# Data Analyst Professional Practical Exam Submission

**You can use any tool that you want to do your analysis and create visualizations. Use this template to write up your summary for submission.**

You can use any markdown formatting you wish. If you are not familiar with Markdown, read the [Markdown Guide](https://s3.amazonaws.com/talent-assets.datacamp.com/Markdown+Guide.pdf) before you start.


## 📝 Task List

Your written report should include written text summaries and graphics of the following:
- Data validation:   
  - Describe validation and cleaning steps for every column in the data 
- Exploratory Analysis:  
  - Include two different graphics showing single variables only to demonstrate the characteristics of data  
  - Include at least one graphic showing two or more variables to represent the relationship between features
  - Describe your findings
- Definition of a metric for the business to monitor  
  - How should the business use the metric to monitor the business problem
  - Can you estimate initial value(s) for the metric based on the current data
- Final summary including recommendations that the business should undertake

*Start writing report here..*

##  Data Validation

The dataset contains **15000 rows and 8 columns** before cleaning and validation. I have validated all the columns against the criteria in the dataset table:

- week: this column contains integer values ranging from 1 to 6, representing each week. It has no missing values, so no modifications were required.
- sales_method: initially contained 5 unique values ('Email', 'Call', 'Email + Call', 'email', 'em + call') due to inconsistent labeling. These were corrected by standardizing capitalization and spacing, ensuring consistency, and mapping incorrect values to their proper categories, resulting in 3 final categories ('Email', 'Call', 'Email + Call'), with no missing values. Valid after cleaning.
- customer_id: character values without missing values, unique per customer, as expected. Checked for duplicates—none found. Data integrity maintained. No cleaning is needed.
- nb_sold: numeric values without missing values, same as the description. All values are positive and within an expected range. No cleaning is needed.
- revenue: numeric values with 1074 missing values, which were filled by multiplying the median revenue per unit sold by nb_sold for each sales method to ensure accurate and consistent revenue distribution.Valid after imputation.
- years_as_customer: numeric values without missing values, but 2 rows contained invalid entries. Since the company was founded in 1984, the maximum possible value should be 41 years. However, two records had values of 47 and 63 years, which are impossible. To ensure data accuracy, these two rows were removed from the dataset.
- nb_site_visits: numeric values without missing values, same as the description. All values fall within a reasonable range. No changes were necessary.
- state: 50 unique states without missing values, same as the description. Checked for inconsistencies—none found. No changes were necessary.

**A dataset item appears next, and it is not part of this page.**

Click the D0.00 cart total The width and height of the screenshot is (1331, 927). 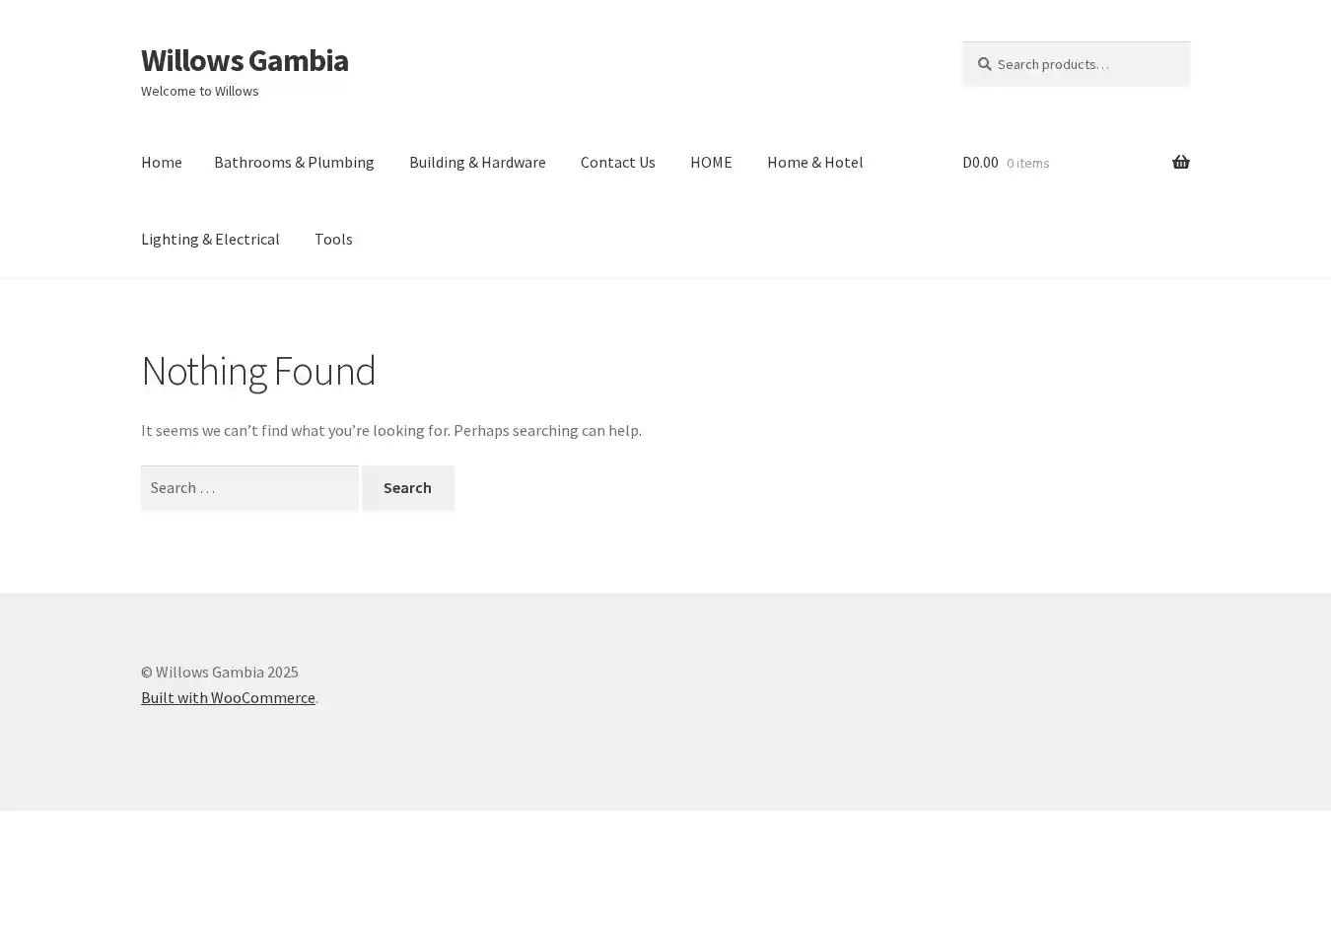tap(980, 163)
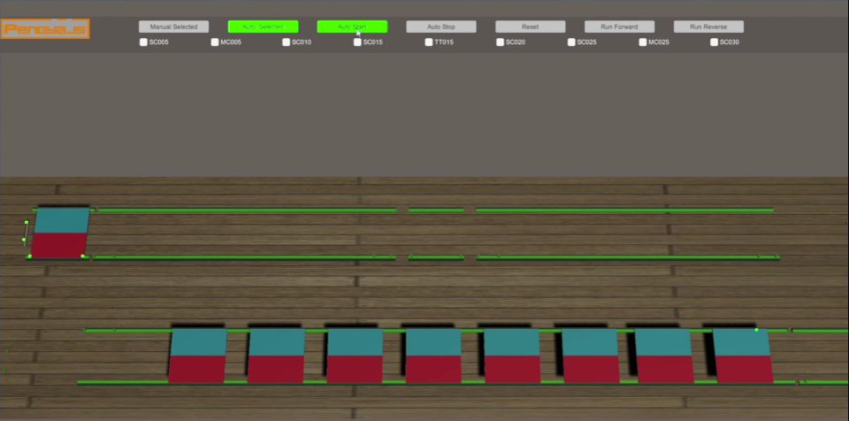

After the data validation, the dataset contains **14,998 rows and 8 columns**, ensuring accuracy, consistency, and completeness for analysis.




## How Many Customers Were There for Each Approach?
As we can see from the countplot, Email had the highest number of customers, with approximately 7,500 transactions, nearly 1.5 times more than Call (around 5,000 transactions) and three times more than Email + Call (just over 2,500 transactions). While Email attracts the most customers, it does not necessarily generate the highest revenue per transaction.

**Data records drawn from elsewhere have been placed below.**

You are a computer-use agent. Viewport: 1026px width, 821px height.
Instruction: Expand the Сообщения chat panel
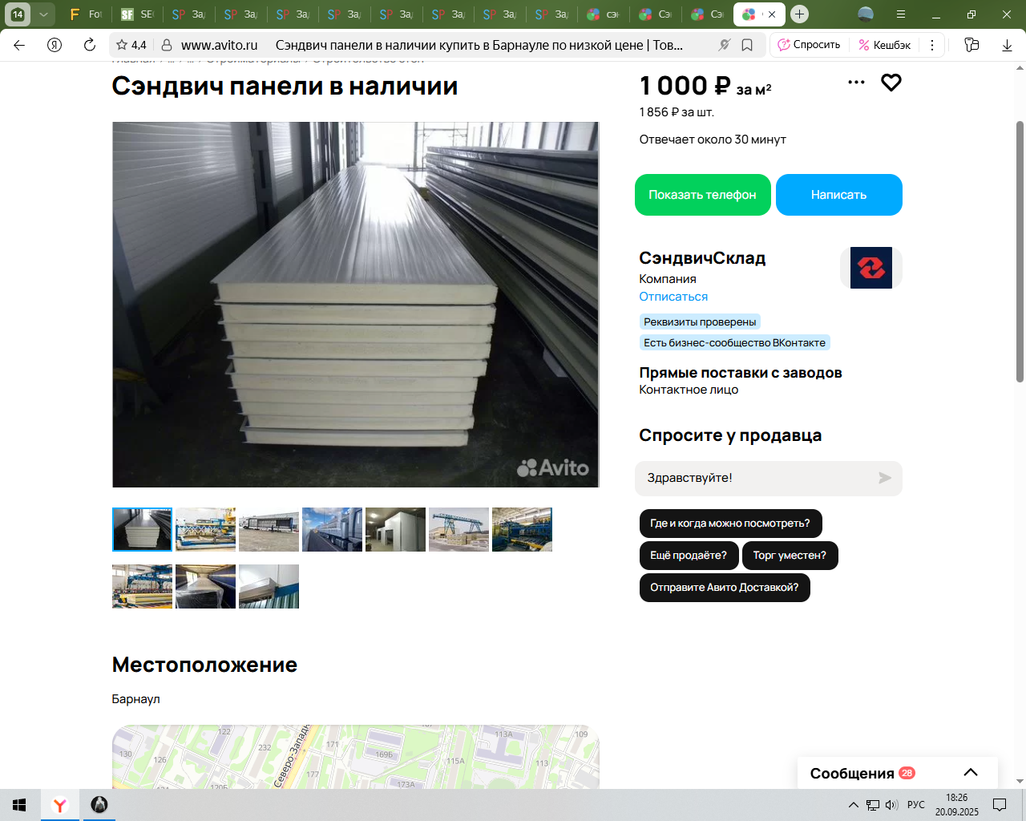971,773
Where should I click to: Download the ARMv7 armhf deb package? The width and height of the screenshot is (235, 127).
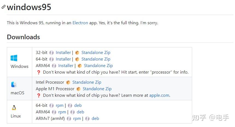[95, 119]
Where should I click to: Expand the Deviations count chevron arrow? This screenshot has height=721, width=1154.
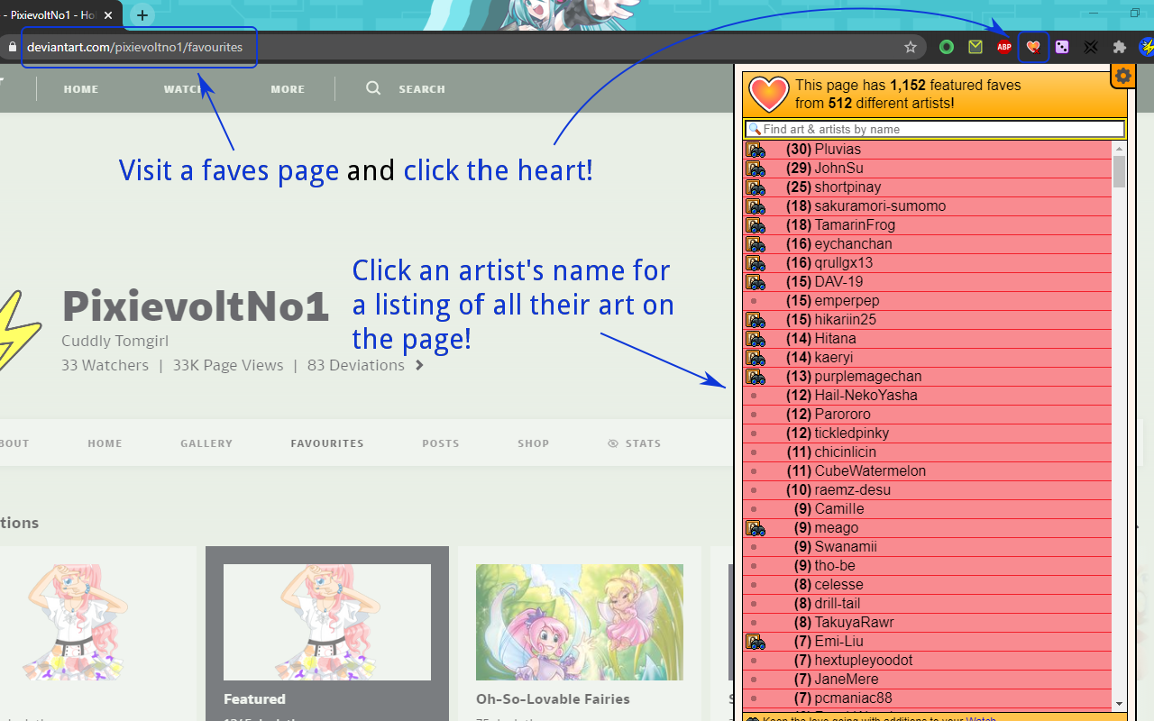(419, 366)
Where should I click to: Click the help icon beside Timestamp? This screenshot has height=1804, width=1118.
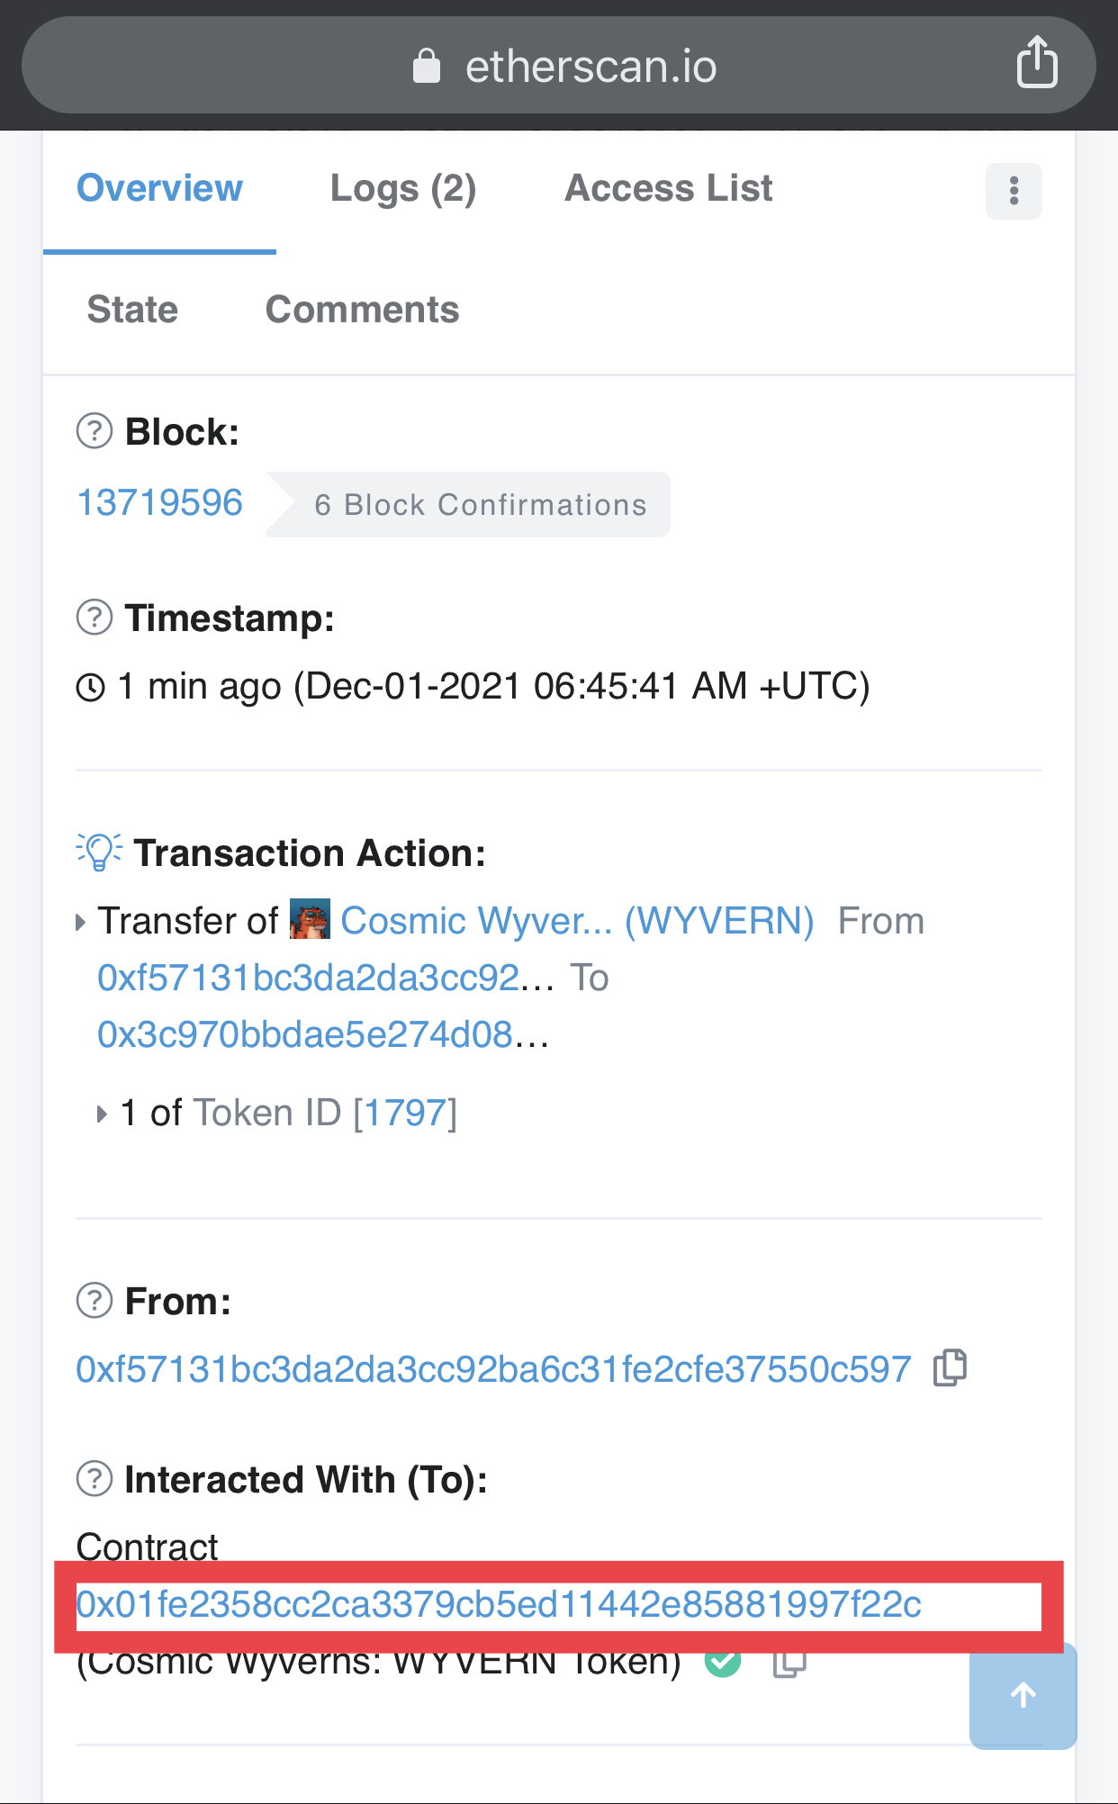95,618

![customer_count](customer_count.png)

## What Does the Spread of Revenue Look Like Overall?
The histogram reveals that most transactions generate revenue between \$50 and \$120, while fewer transactions exceed \$230. The revenue distribution is slightly right-skewed, meaning a small number of transactions contribute significantly more revenue than the majority. Understanding these high-revenue transactions is crucial for maximizing profitability.

![revenue_distribution](revenue_distribution.png)

## What Does the Spread of Revenue Look Like for Each Method?
As shown in the box plot, Email + Call has the highest median revenue per transaction at approximately \$185 and the widest revenue range, indicating a large variation in revenue per sale. This makes it almost twice as profitable as Email (\$95 per transaction) and nearly four times higher than Call (just below \$50). This confirms that Email + Call delivers the most value per sale, while also showing opportunities to optimize high-revenue transactions.

![revenue_by_method](revenue_by_method.png)

## Was There Any Difference in Revenue Over Time for Each Method?
The line chart demonstrates how Email starts strong in Week 1 but declines steadily and does not recover. Call grows gradually, reaching its peak in Week 5, but drops afterward. Email + Call also peaks in Week 5 but maintains higher revenue after its peak, making it the most stable and profitable method long-term.

![revenue_over_time](revenue_over_time.png)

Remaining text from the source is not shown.